§ **Problem to work on**
Each line from the one containing "Screen dimensions: 1200x670" to the last line of the listing below is to be duplicated exactly, and no picture is to be carried over.

═══

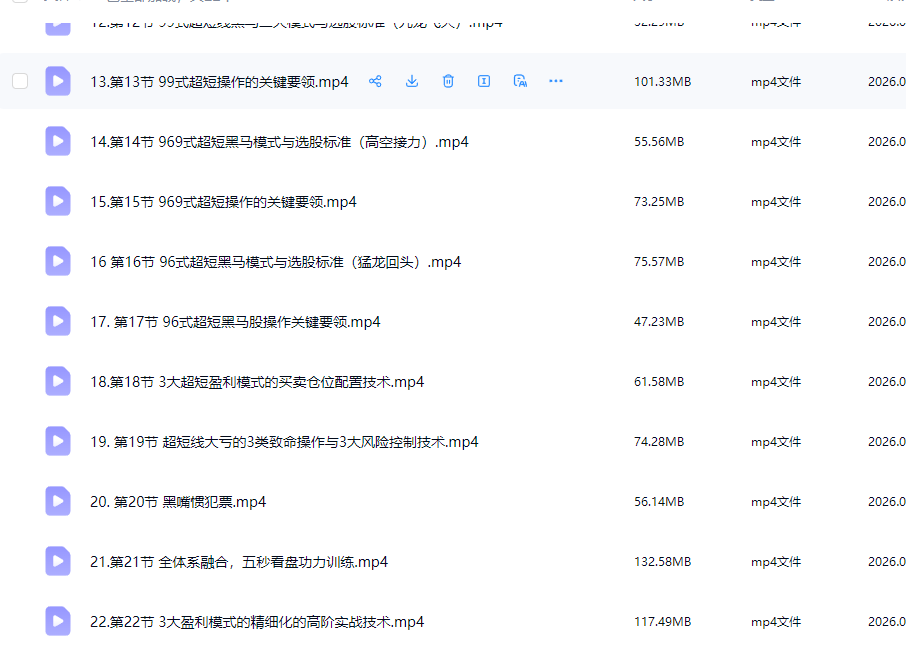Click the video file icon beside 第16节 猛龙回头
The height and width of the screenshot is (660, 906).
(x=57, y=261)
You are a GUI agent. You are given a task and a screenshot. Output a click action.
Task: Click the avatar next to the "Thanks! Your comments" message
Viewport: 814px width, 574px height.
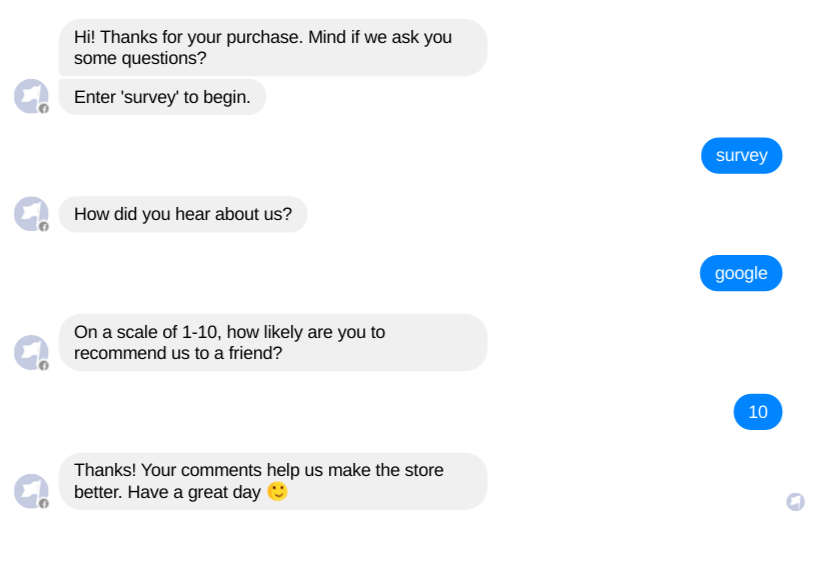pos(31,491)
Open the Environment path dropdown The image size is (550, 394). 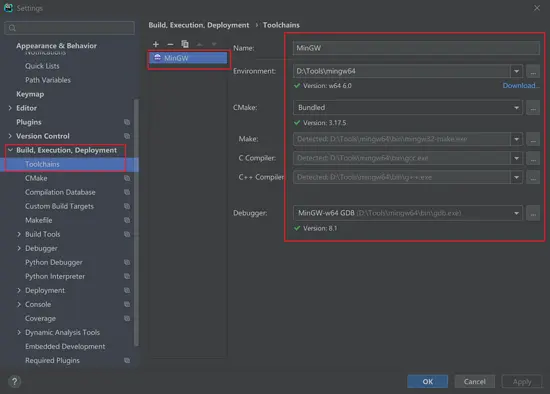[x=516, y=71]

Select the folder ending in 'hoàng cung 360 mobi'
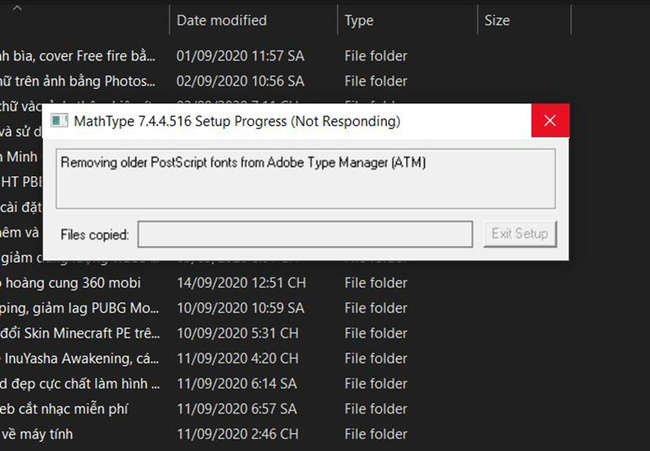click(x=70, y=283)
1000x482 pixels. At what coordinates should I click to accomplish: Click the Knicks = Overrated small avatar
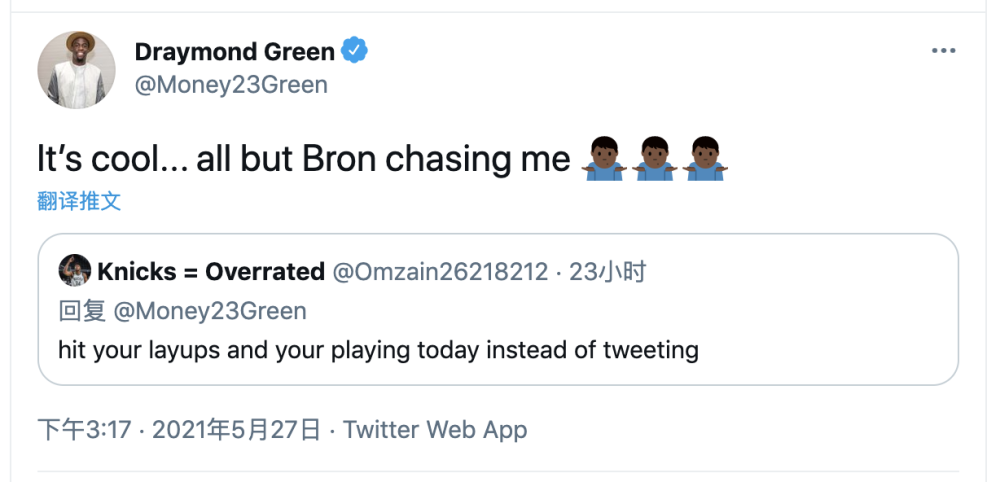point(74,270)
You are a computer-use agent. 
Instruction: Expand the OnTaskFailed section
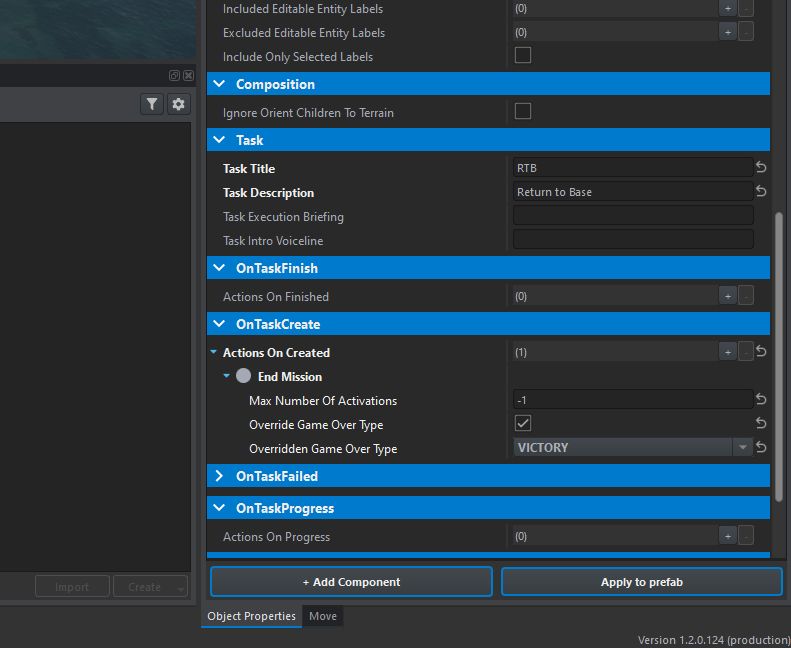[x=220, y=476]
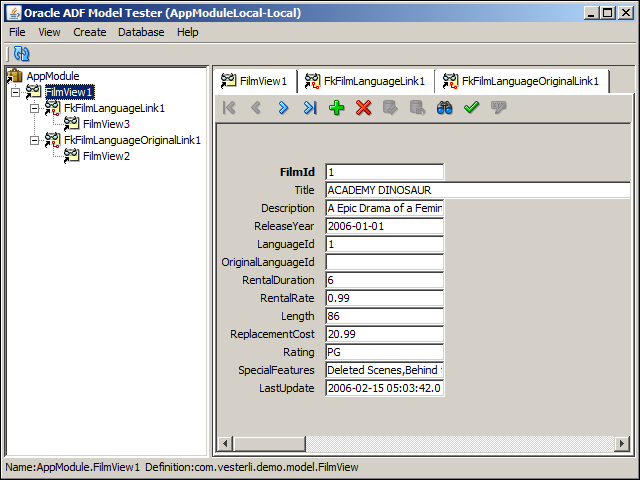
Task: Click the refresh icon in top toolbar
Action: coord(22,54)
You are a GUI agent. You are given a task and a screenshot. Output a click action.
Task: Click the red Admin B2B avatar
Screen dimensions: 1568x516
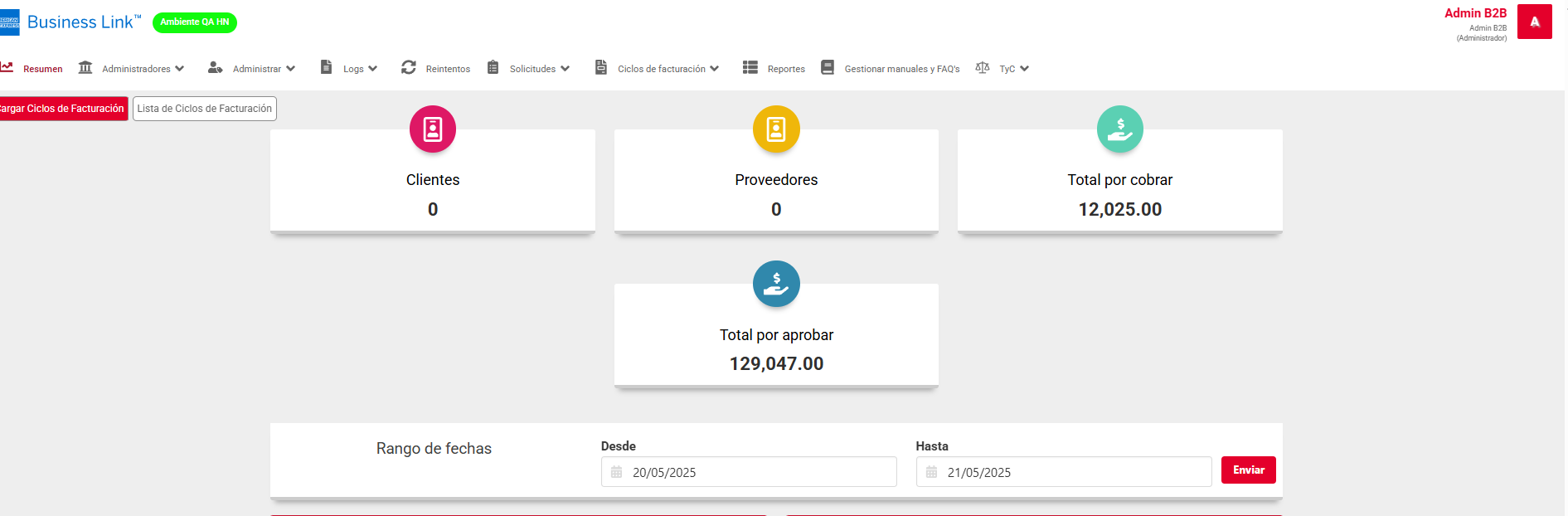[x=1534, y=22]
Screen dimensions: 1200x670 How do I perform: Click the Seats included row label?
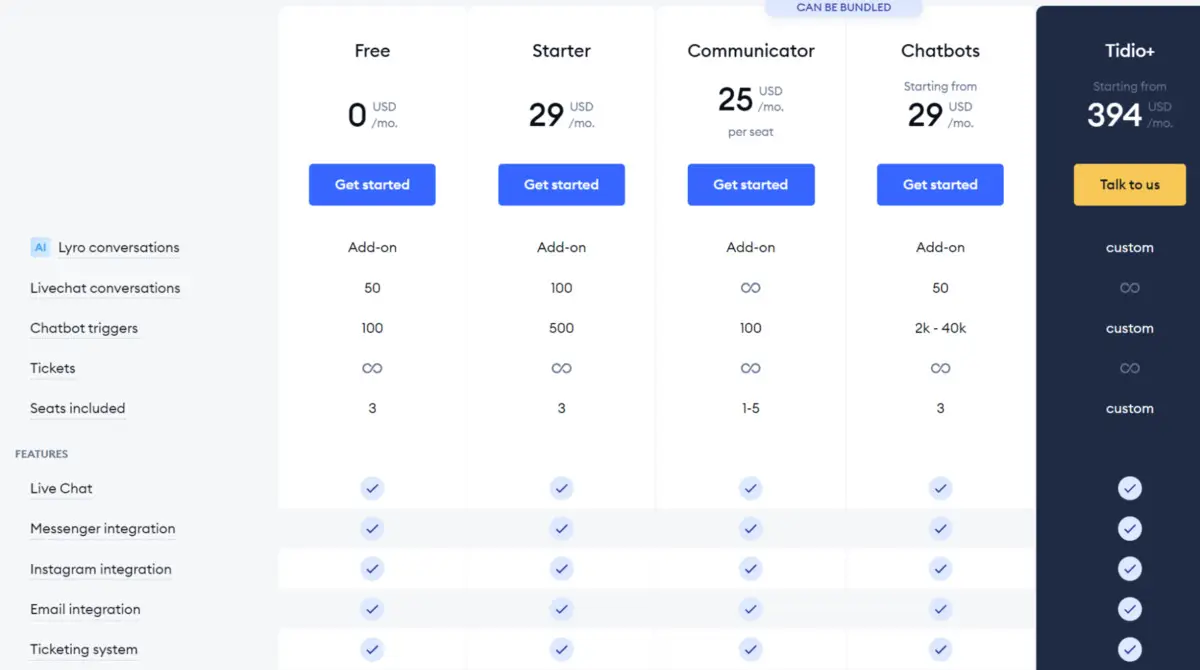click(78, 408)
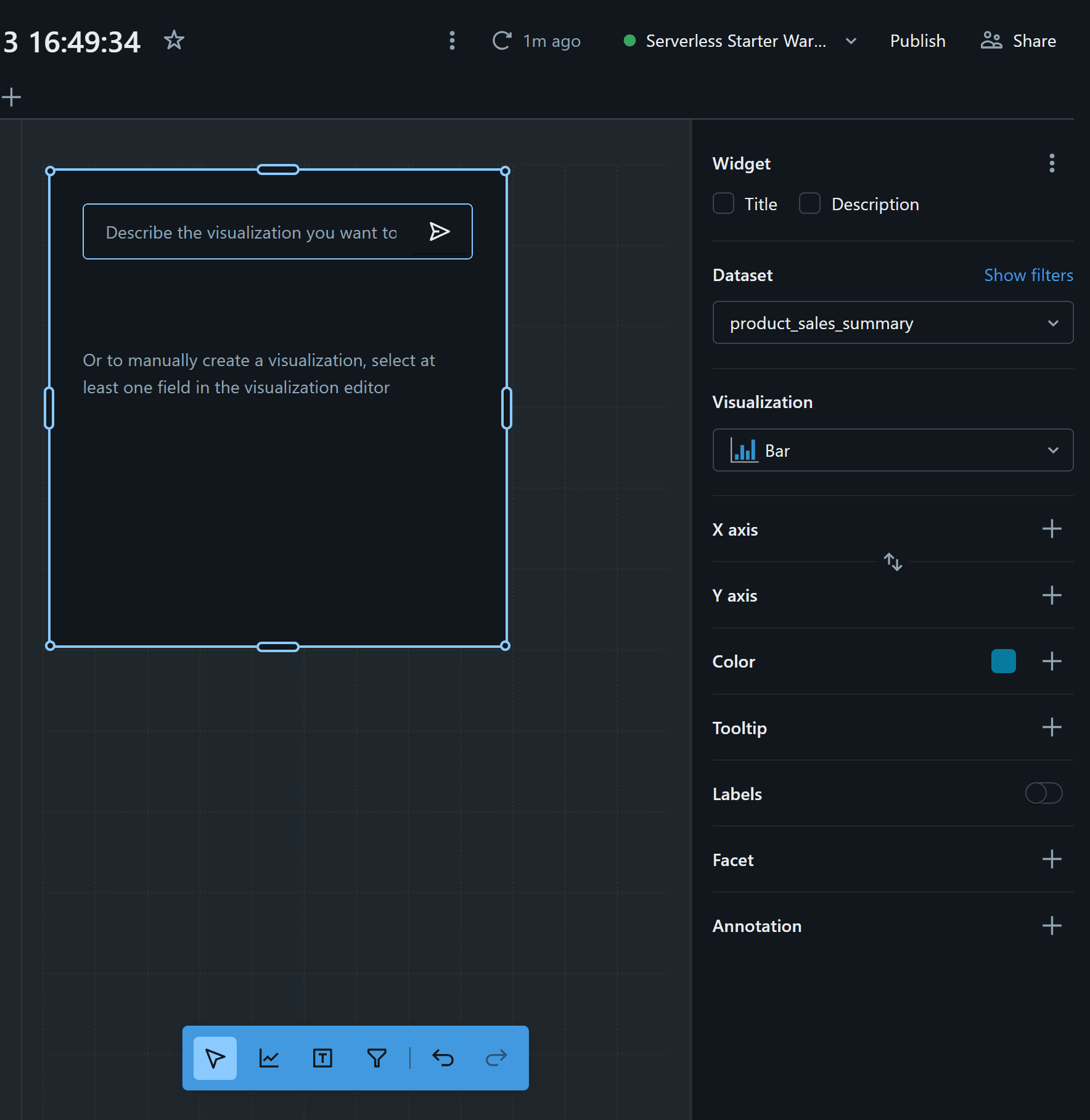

═══

§ **Result of the exercise**
Screen dimensions: 1200x670 How do I perform: Click the Seats included row label?
click(78, 408)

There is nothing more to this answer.